Sébastien Roulier

Roulier veut battre un record Guinness en poussant un fauteuil roulant

Le coureur et pédiatre de Sherbrooke Sébastien Roulier carbure aux défis. Après avoir terminé deuxième lors de la course de 100 km du Mount Royal Summit Quest (MRSQ) disputée à Montréal, Roulier veut maintenant battre le record Guinness du demi-marathon le plus rapide en poussant un fauteuil roulant. Exploit qu'il veut réaliser lors du Demi-marathon de Sherbrooke, ce samedi.

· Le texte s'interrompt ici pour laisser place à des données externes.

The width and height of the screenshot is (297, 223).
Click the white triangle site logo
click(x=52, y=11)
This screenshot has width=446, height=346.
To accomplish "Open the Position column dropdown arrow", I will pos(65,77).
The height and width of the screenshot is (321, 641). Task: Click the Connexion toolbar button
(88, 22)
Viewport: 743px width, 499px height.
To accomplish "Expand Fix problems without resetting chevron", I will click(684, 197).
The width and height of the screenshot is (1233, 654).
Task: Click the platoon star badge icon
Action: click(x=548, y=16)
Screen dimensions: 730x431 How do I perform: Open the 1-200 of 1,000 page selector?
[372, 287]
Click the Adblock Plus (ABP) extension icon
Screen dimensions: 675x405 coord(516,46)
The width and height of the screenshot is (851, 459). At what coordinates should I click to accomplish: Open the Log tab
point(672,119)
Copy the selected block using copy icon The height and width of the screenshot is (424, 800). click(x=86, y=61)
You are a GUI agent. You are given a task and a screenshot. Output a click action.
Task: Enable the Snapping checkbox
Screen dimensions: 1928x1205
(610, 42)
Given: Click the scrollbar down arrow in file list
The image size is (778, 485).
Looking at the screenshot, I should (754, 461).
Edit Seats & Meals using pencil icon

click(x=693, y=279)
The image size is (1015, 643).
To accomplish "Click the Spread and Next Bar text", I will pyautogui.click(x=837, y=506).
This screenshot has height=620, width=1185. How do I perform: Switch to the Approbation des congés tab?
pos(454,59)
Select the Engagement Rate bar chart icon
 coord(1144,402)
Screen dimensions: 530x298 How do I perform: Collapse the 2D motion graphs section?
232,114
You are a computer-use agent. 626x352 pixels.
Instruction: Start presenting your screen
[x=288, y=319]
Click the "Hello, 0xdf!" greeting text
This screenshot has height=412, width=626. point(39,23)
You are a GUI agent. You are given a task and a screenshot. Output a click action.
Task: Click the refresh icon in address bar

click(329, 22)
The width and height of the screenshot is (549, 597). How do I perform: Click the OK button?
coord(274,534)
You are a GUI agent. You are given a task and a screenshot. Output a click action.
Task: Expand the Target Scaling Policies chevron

«Cette année, je vais prendre le départ du Demi-marathon de Sherbrooke en poussant une personne. Le Record Guinness homologué pour le demi-marathon le plus rapide en poussant un fauteuil roulant est de 1 h 43. En mai dernier, j'ai réalisé un demi-marathon à Lévis en duo en 1 h 30. J'aurais bien aimé que ma marque soit certifiée, mais je n'avais pas fait de démarches auprès de Guinness World Recordavant ma réalisation. J'attends encore leur approbation pour le Demi-marathon de Sherbrooke. Je vais tout de même tenter d'améliorer mon record non officiel», a précisé Sébastien Roulier.

Le 24 juin dernier, Roulier a célébré la Saint-Jean-Baptiste à Montréal en terminant deuxième à la course de 100 km du Mount Royal Summit Quest (MRSQ) grâce à un temps de 8 h 27.

Sébastien Roulier, qui sera le premier Québécois à participer à la fin septembre au Spartathlon de 246 km en Grèce, a prévu quelques courses-jalons cette année, dont le 100 km du MRSQ.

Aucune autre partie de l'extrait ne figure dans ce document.